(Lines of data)
━━━━━━━━
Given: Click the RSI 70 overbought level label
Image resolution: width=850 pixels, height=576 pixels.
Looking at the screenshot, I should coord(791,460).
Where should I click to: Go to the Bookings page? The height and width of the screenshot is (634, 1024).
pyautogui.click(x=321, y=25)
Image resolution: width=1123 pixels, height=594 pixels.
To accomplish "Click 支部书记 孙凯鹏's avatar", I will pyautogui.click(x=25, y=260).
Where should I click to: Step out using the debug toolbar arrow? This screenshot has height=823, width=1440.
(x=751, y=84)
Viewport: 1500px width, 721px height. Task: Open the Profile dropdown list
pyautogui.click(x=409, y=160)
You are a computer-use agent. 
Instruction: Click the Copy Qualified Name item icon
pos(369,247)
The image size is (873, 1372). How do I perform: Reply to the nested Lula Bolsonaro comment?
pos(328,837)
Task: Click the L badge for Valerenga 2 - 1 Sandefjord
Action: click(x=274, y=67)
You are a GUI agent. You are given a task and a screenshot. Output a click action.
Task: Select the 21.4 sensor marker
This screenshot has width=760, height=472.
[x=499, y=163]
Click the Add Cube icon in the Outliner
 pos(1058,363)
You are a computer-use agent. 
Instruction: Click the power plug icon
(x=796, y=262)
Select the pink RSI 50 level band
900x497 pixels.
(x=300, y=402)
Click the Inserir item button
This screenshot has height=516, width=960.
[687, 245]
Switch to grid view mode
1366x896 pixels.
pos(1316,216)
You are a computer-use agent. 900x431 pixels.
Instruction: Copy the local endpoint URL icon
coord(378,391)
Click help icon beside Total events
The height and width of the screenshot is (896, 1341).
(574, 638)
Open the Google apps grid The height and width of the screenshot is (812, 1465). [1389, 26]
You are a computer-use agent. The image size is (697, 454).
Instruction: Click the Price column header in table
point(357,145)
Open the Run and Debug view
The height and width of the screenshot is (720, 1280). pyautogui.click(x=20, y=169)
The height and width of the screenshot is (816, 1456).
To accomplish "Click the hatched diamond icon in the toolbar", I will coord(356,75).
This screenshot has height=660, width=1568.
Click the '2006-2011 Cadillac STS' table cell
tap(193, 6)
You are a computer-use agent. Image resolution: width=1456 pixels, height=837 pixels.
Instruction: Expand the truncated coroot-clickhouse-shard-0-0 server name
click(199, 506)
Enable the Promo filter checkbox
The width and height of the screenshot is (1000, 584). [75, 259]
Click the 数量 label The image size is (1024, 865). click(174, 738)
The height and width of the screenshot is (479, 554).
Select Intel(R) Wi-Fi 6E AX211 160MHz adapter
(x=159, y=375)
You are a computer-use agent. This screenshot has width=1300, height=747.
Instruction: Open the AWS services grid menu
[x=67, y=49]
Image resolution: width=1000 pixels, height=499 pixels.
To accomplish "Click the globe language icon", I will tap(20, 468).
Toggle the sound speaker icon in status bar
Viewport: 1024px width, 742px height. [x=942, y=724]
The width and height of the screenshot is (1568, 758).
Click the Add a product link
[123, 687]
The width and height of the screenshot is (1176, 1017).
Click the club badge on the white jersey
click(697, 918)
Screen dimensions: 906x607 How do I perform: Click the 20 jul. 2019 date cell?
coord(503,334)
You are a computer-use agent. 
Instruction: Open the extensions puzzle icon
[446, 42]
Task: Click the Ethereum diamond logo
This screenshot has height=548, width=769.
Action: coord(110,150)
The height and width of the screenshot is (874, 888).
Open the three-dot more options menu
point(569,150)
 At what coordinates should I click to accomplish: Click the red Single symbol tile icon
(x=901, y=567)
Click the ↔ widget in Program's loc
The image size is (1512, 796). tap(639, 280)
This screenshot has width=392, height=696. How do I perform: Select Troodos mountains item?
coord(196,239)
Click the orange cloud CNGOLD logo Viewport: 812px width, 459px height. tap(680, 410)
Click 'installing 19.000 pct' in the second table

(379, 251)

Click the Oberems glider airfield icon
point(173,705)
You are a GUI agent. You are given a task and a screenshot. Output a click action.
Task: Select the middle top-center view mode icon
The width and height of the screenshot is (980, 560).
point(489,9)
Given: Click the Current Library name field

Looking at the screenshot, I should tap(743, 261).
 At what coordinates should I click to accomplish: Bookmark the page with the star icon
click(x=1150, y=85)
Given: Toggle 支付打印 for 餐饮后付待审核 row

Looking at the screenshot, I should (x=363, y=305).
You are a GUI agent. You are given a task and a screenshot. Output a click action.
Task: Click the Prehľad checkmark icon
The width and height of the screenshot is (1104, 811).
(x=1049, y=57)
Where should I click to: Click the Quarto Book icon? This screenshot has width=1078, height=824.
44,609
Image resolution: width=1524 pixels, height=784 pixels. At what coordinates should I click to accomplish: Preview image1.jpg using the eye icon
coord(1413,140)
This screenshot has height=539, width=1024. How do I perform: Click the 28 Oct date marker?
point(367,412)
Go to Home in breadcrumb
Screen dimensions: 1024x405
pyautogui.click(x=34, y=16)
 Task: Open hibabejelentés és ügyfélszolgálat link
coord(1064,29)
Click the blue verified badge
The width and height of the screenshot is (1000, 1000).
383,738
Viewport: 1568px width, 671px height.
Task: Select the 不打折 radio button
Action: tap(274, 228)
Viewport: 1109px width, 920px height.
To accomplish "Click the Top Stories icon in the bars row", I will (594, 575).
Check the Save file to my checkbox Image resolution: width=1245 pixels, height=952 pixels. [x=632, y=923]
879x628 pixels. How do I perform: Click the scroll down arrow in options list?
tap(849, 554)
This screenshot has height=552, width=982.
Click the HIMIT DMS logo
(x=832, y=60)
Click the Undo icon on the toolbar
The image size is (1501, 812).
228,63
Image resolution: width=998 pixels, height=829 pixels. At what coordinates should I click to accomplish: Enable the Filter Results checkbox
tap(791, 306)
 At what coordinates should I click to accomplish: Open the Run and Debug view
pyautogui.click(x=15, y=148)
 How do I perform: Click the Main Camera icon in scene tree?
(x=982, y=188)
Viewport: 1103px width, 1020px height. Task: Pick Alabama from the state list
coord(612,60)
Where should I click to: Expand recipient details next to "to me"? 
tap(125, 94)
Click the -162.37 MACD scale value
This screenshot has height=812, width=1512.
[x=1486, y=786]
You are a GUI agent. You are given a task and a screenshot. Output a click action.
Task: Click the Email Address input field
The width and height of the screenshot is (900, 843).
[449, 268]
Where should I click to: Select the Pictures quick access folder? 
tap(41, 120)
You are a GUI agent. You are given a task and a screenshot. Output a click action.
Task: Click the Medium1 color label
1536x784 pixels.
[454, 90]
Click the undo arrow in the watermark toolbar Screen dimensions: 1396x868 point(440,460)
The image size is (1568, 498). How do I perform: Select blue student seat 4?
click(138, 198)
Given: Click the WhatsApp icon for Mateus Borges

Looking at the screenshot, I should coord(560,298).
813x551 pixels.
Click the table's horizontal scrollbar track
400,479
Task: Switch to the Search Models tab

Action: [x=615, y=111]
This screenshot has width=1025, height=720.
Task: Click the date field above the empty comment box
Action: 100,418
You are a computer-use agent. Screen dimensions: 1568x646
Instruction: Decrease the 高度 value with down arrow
━━━━━━━━
◆ THE EXERCISE: Show, copied in full, every line above that contains the word "using".

◆ SOLUTION:
Where should I click to: Step out using the debug toolbar arrow? This screenshot has height=823, width=1440.
Image resolution: width=1524 pixels, height=784 pixels. At what coordinates should I click to accomplish: Preview image1.jpg using the eye icon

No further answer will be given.